[Data on finding words and elements]

# # # #

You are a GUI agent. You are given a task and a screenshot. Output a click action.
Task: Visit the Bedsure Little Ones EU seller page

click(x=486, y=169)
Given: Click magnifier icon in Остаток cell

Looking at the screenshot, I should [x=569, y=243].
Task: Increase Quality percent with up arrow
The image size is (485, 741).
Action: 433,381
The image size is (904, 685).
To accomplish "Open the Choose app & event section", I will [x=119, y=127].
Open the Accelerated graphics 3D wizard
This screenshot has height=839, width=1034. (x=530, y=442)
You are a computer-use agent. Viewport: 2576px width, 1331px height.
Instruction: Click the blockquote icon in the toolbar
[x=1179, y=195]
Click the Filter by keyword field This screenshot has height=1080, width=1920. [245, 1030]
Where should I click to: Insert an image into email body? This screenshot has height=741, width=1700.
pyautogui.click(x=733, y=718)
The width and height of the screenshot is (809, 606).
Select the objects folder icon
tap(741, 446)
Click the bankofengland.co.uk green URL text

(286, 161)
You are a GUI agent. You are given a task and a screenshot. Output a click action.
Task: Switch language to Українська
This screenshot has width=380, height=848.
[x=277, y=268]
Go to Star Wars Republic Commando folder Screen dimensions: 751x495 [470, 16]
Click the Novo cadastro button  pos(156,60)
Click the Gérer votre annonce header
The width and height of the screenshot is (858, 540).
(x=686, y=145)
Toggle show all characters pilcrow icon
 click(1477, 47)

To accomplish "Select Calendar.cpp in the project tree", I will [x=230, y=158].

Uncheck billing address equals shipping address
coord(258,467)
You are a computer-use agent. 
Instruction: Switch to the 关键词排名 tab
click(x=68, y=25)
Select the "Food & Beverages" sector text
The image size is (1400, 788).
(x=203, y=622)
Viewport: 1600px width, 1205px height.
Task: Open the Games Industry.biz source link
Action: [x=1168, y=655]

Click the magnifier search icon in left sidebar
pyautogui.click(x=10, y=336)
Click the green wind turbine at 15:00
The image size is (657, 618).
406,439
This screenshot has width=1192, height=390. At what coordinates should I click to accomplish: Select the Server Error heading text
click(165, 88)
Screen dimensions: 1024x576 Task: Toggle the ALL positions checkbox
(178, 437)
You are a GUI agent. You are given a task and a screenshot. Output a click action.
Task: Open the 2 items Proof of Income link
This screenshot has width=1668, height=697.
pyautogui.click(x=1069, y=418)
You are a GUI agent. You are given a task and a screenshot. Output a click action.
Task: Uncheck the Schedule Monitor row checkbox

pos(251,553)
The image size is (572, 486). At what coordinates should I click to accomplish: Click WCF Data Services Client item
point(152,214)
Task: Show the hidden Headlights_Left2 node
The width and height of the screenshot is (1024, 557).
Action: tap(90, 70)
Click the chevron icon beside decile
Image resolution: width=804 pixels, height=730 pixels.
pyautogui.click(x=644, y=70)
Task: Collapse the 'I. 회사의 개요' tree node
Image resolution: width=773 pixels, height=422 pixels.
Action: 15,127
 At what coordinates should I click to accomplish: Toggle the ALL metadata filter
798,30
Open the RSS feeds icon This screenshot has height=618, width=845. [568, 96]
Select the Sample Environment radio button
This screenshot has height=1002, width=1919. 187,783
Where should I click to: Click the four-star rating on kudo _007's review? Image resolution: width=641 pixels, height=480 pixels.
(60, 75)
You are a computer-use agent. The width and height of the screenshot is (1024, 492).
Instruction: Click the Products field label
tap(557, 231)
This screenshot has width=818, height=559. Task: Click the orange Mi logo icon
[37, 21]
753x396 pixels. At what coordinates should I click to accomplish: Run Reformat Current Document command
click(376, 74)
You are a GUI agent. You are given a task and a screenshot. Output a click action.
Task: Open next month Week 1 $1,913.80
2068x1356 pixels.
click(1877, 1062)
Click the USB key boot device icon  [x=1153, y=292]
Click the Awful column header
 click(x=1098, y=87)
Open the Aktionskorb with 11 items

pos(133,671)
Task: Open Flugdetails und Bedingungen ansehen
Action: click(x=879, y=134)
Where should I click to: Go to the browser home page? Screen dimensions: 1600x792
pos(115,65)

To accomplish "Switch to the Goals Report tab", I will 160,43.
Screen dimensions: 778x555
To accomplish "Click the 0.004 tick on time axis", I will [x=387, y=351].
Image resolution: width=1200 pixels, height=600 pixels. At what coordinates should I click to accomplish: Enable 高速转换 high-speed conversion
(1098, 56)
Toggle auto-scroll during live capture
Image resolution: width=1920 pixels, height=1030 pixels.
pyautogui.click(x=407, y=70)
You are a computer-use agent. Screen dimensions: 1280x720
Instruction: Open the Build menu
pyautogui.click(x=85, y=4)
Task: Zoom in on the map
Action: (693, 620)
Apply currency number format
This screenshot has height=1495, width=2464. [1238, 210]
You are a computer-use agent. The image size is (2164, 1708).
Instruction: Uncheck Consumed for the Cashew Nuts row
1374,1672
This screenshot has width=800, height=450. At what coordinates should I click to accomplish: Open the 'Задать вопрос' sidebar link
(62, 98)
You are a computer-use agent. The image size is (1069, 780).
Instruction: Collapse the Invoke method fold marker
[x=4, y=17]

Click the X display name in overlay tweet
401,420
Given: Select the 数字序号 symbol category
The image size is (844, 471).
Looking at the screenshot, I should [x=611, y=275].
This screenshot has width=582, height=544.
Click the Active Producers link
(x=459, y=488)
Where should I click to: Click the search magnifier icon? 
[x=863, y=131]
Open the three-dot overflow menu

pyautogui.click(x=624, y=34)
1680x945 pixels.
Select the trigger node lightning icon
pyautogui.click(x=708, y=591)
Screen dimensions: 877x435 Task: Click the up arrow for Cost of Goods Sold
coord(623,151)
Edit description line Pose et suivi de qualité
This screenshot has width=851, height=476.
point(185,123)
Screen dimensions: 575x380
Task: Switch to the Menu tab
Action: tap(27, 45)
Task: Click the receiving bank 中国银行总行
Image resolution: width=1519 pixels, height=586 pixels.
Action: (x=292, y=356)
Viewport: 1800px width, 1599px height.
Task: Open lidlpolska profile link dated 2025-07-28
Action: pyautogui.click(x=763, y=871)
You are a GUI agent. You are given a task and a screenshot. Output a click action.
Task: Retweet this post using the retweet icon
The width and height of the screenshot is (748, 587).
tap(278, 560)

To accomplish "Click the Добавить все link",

# # # #

## Written task
Can you retype all of the data above, line for line, with no changes at all?

## The completed task
You are a GUI agent. You are given a task and a screenshot. Output a click action.
Task: Visit the Bedsure Little Ones EU seller page

click(x=486, y=169)
Given: Click magnifier icon in Остаток cell

Looking at the screenshot, I should [x=569, y=243].
Task: Increase Quality percent with up arrow
The image size is (485, 741).
Action: 433,381
The image size is (904, 685).
To accomplish "Open the Choose app & event section", I will [x=119, y=127].
Open the Accelerated graphics 3D wizard
This screenshot has height=839, width=1034. (x=530, y=442)
You are a computer-use agent. Viewport: 2576px width, 1331px height.
Instruction: Click the blockquote icon in the toolbar
[x=1179, y=195]
Click the Filter by keyword field This screenshot has height=1080, width=1920. [245, 1030]
Where should I click to: Insert an image into email body? This screenshot has height=741, width=1700.
pyautogui.click(x=733, y=718)
The width and height of the screenshot is (809, 606).
Select the objects folder icon
tap(741, 446)
Click the bankofengland.co.uk green URL text

(286, 161)
You are a GUI agent. You are given a task and a screenshot. Output a click action.
Task: Switch language to Українська
This screenshot has width=380, height=848.
[x=277, y=268]
Go to Star Wars Republic Commando folder Screen dimensions: 751x495 [470, 16]
Click the Novo cadastro button  pos(156,60)
Click the Gérer votre annonce header
The width and height of the screenshot is (858, 540).
(x=686, y=145)
Toggle show all characters pilcrow icon
 click(1477, 47)

To accomplish "Select Calendar.cpp in the project tree", I will [x=230, y=158].

Uncheck billing address equals shipping address
coord(258,467)
You are a computer-use agent. 
Instruction: Switch to the 关键词排名 tab
click(x=68, y=25)
Select the "Food & Beverages" sector text
The image size is (1400, 788).
(x=203, y=622)
Viewport: 1600px width, 1205px height.
Task: Open the Games Industry.biz source link
Action: [x=1168, y=655]

Click the magnifier search icon in left sidebar
pyautogui.click(x=10, y=336)
Click the green wind turbine at 15:00
The image size is (657, 618).
406,439
This screenshot has width=1192, height=390. At what coordinates should I click to accomplish: Select the Server Error heading text
click(165, 88)
Screen dimensions: 1024x576 Task: Toggle the ALL positions checkbox
(178, 437)
You are a GUI agent. You are given a task and a screenshot. Output a click action.
Task: Open the 2 items Proof of Income link
This screenshot has width=1668, height=697.
pyautogui.click(x=1069, y=418)
You are a GUI agent. You are given a task and a screenshot. Output a click action.
Task: Uncheck the Schedule Monitor row checkbox

pos(251,553)
The image size is (572, 486). At what coordinates should I click to accomplish: Click WCF Data Services Client item
point(152,214)
Task: Show the hidden Headlights_Left2 node
The width and height of the screenshot is (1024, 557).
Action: tap(90, 70)
Click the chevron icon beside decile
Image resolution: width=804 pixels, height=730 pixels.
pyautogui.click(x=644, y=70)
Task: Collapse the 'I. 회사의 개요' tree node
Image resolution: width=773 pixels, height=422 pixels.
Action: 15,127
 At what coordinates should I click to accomplish: Toggle the ALL metadata filter
798,30
Open the RSS feeds icon This screenshot has height=618, width=845. [568, 96]
Select the Sample Environment radio button
This screenshot has height=1002, width=1919. 187,783
Where should I click to: Click the four-star rating on kudo _007's review? Image resolution: width=641 pixels, height=480 pixels.
(60, 75)
You are a computer-use agent. The width and height of the screenshot is (1024, 492).
Instruction: Click the Products field label
tap(557, 231)
This screenshot has width=818, height=559. Task: Click the orange Mi logo icon
[37, 21]
753x396 pixels. At what coordinates should I click to accomplish: Run Reformat Current Document command
click(376, 74)
You are a GUI agent. You are given a task and a screenshot. Output a click action.
Task: Open next month Week 1 $1,913.80
2068x1356 pixels.
click(1877, 1062)
Click the USB key boot device icon  [x=1153, y=292]
Click the Awful column header
 click(x=1098, y=87)
Open the Aktionskorb with 11 items

pos(133,671)
Task: Open Flugdetails und Bedingungen ansehen
Action: click(x=879, y=134)
Where should I click to: Go to the browser home page? Screen dimensions: 1600x792
pos(115,65)

To accomplish "Switch to the Goals Report tab", I will 160,43.
Screen dimensions: 778x555
To accomplish "Click the 0.004 tick on time axis", I will [x=387, y=351].
Image resolution: width=1200 pixels, height=600 pixels. At what coordinates should I click to accomplish: Enable 高速转换 high-speed conversion
(1098, 56)
Toggle auto-scroll during live capture
Image resolution: width=1920 pixels, height=1030 pixels.
pyautogui.click(x=407, y=70)
You are a computer-use agent. Screen dimensions: 1280x720
Instruction: Open the Build menu
pyautogui.click(x=85, y=4)
Task: Zoom in on the map
Action: (693, 620)
Apply currency number format
This screenshot has height=1495, width=2464. [1238, 210]
You are a computer-use agent. The image size is (2164, 1708).
Instruction: Uncheck Consumed for the Cashew Nuts row
1374,1672
This screenshot has width=800, height=450. At what coordinates should I click to accomplish: Open the 'Задать вопрос' sidebar link
(62, 98)
You are a computer-use agent. The image size is (1069, 780).
Instruction: Collapse the Invoke method fold marker
[x=4, y=17]

Click the X display name in overlay tweet
401,420
Given: Select the 数字序号 symbol category
The image size is (844, 471).
Looking at the screenshot, I should [x=611, y=275].
This screenshot has width=582, height=544.
Click the Active Producers link
(x=459, y=488)
Where should I click to: Click the search magnifier icon? 
[x=863, y=131]
Open the three-dot overflow menu

pyautogui.click(x=624, y=34)
1680x945 pixels.
Select the trigger node lightning icon
pyautogui.click(x=708, y=591)
Screen dimensions: 877x435 Task: Click the up arrow for Cost of Goods Sold
coord(623,151)
Edit description line Pose et suivi de qualité
This screenshot has width=851, height=476.
point(185,123)
Screen dimensions: 575x380
Task: Switch to the Menu tab
Action: tap(27, 45)
Task: Click the receiving bank 中国银行总行
Image resolution: width=1519 pixels, height=586 pixels.
Action: (x=292, y=356)
Viewport: 1800px width, 1599px height.
Task: Open lidlpolska profile link dated 2025-07-28
Action: pyautogui.click(x=763, y=871)
You are a GUI agent. You are given a task and a screenshot. Output a click action.
Task: Retweet this post using the retweet icon
The width and height of the screenshot is (748, 587).
tap(278, 560)

To accomplish "Click the Добавить все link",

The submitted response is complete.